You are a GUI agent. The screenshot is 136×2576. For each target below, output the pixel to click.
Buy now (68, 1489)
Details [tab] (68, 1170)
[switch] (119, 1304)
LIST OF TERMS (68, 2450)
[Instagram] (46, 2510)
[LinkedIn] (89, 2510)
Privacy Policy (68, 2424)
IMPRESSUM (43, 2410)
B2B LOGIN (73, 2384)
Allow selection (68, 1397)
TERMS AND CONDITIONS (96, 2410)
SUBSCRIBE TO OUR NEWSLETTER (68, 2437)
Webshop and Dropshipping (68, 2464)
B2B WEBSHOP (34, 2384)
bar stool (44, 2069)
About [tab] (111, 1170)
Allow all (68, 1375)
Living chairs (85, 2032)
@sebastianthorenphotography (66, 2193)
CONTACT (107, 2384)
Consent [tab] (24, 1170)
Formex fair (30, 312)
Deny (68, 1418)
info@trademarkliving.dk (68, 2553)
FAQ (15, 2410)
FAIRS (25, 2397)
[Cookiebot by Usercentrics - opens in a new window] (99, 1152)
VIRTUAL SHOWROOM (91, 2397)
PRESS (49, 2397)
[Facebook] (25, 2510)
------------------------------------
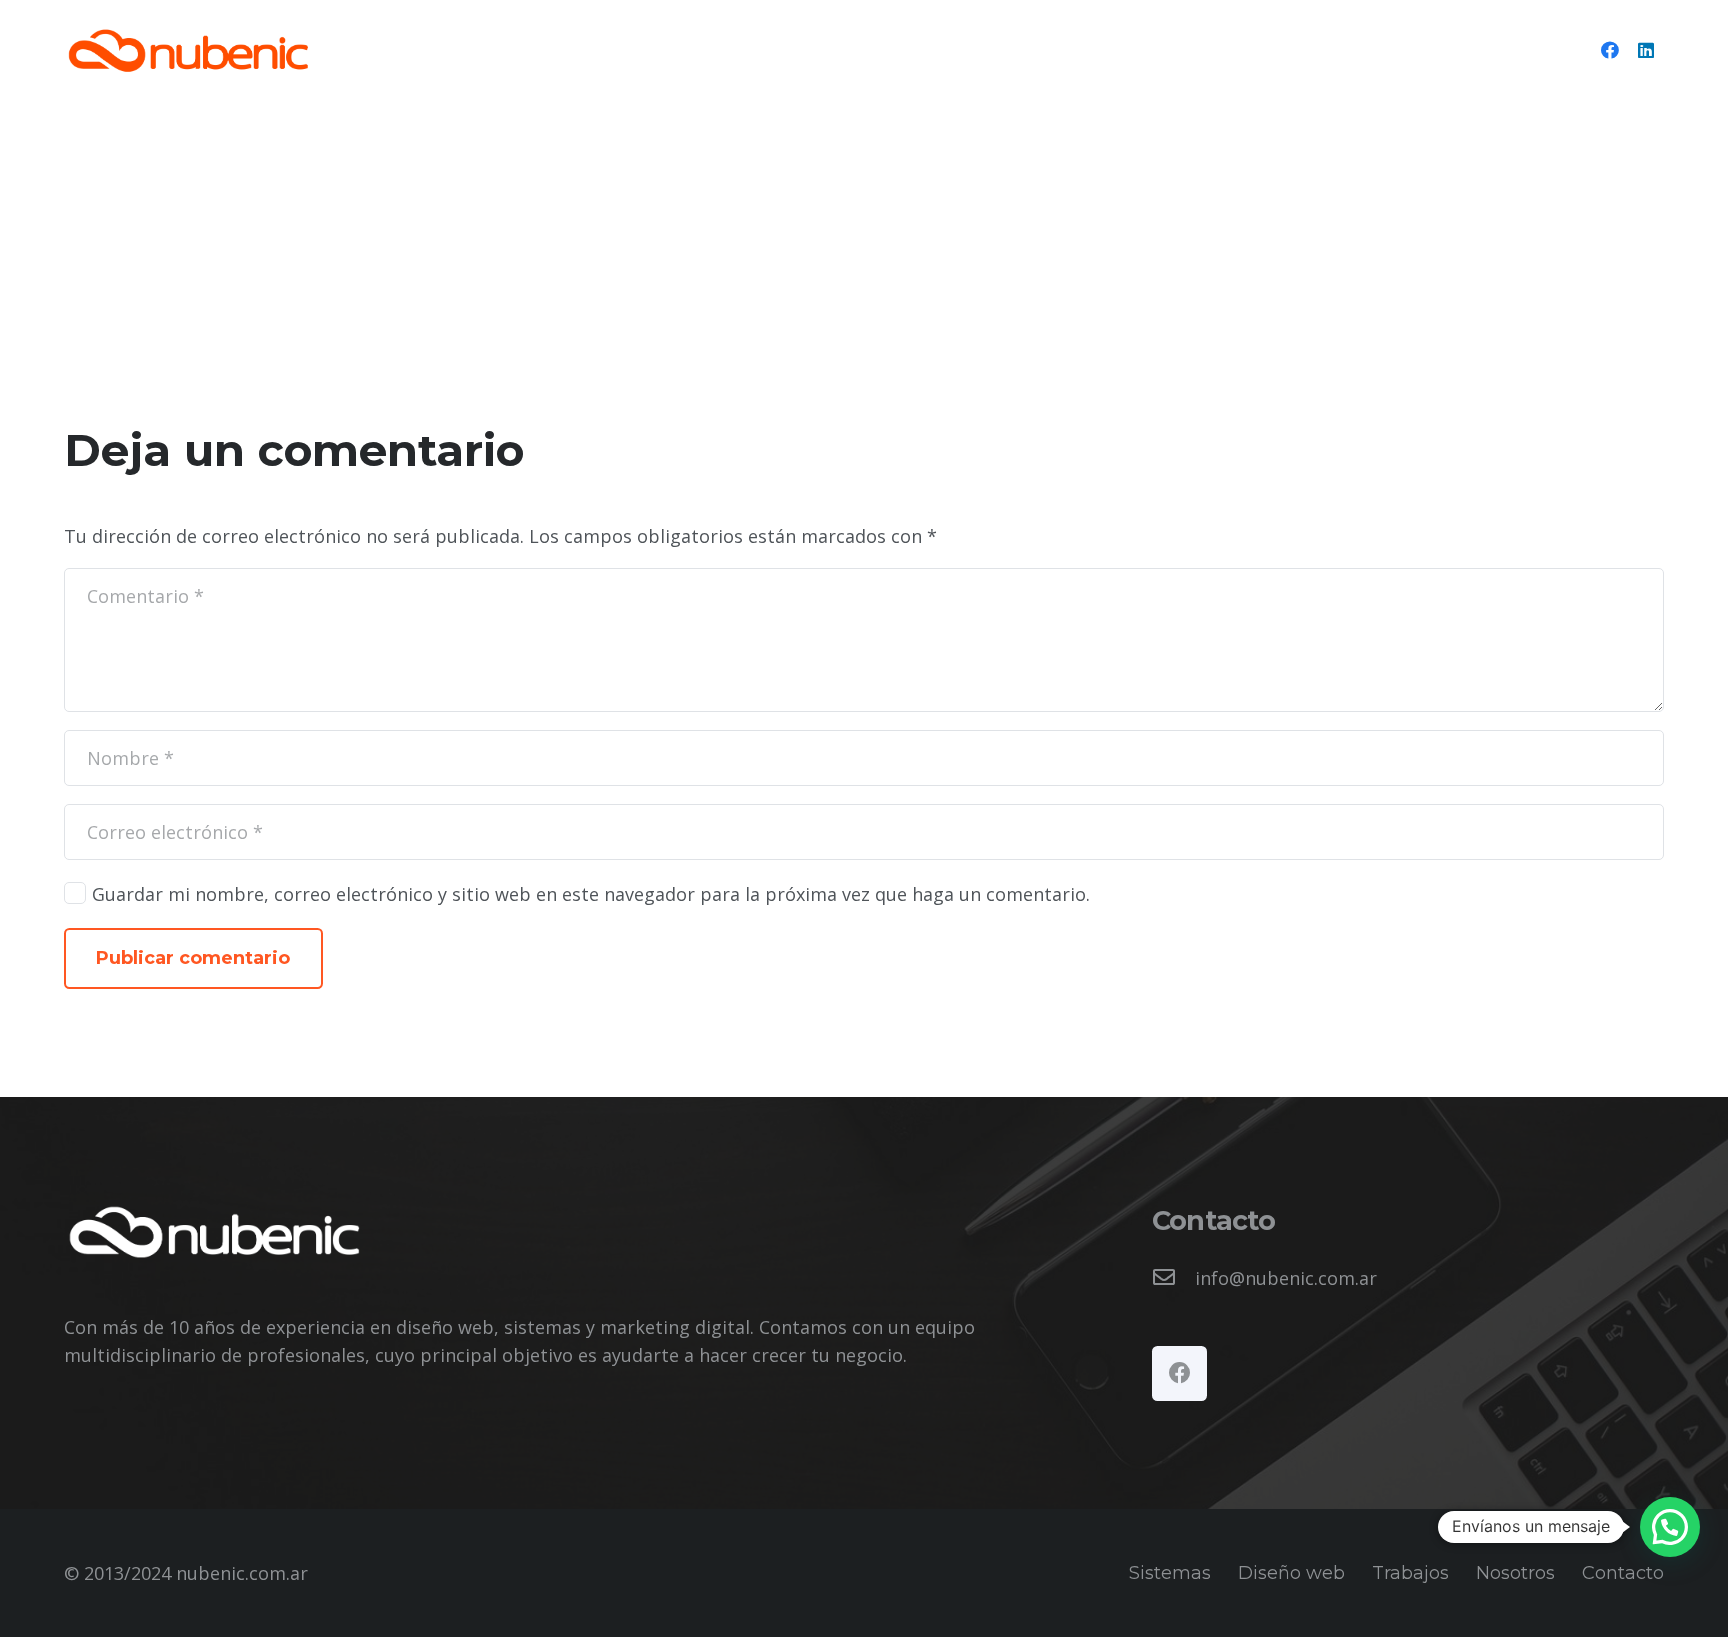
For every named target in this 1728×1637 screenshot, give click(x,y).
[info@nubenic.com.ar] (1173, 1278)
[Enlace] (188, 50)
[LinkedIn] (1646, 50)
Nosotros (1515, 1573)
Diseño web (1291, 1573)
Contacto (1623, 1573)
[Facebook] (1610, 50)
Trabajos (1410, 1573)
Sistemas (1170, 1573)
------------------------------------
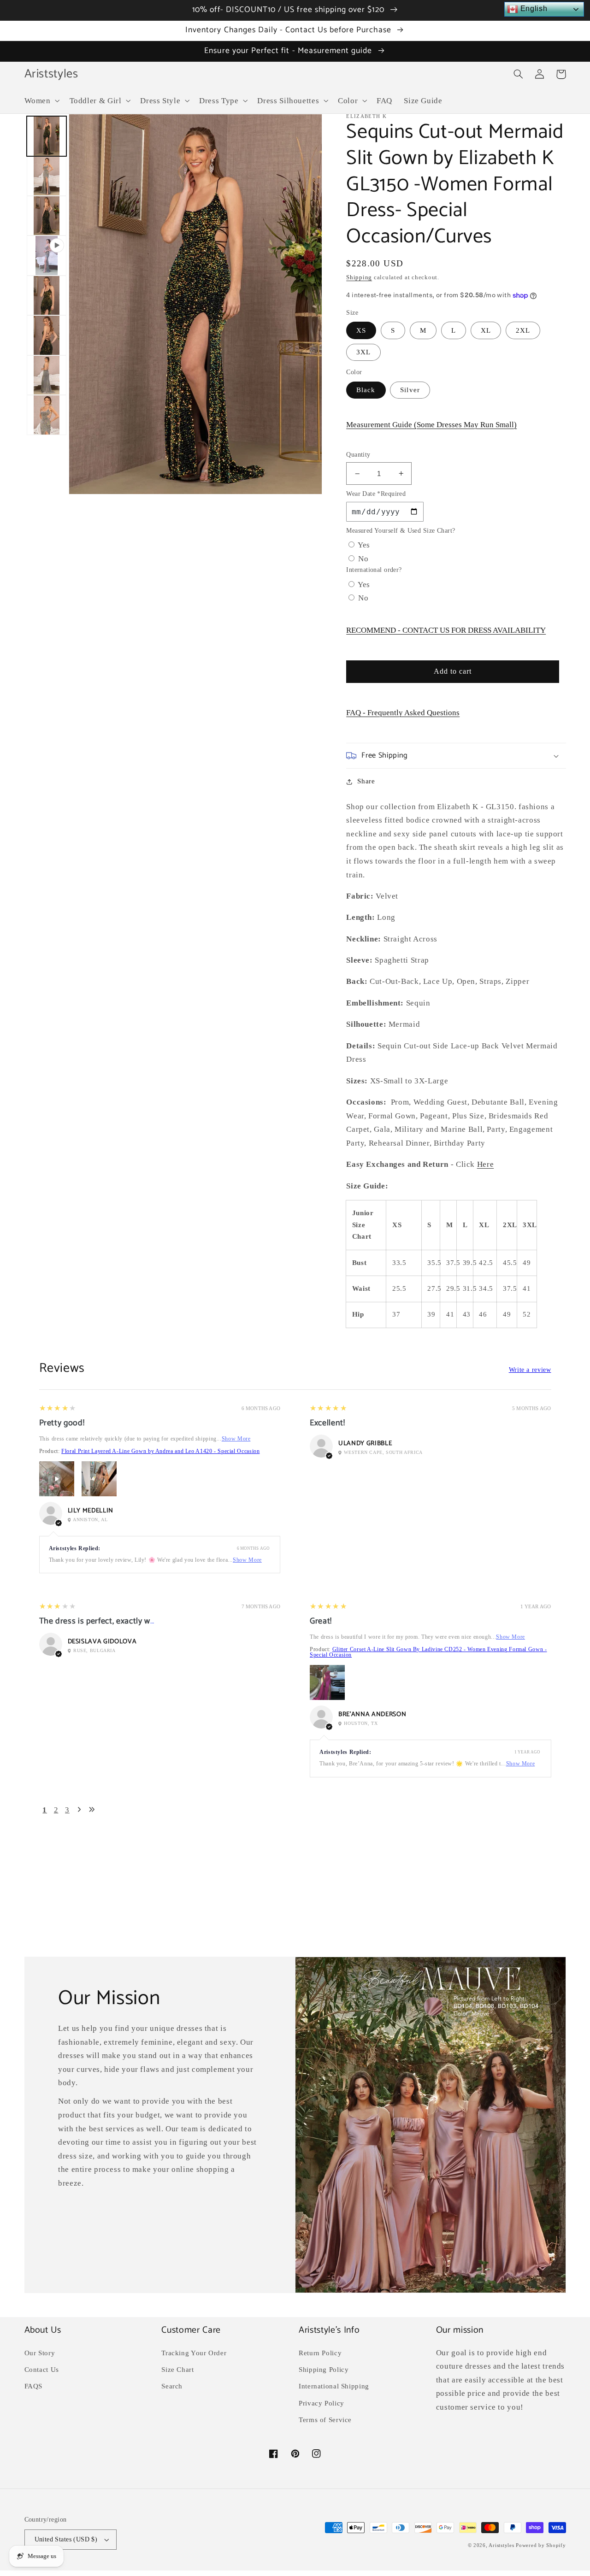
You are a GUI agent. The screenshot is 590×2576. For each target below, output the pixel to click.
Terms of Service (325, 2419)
------------------------------------
__Exercise details__:
The answer should be one number, the count of lines above that contain "pixel".

__Response box__:
2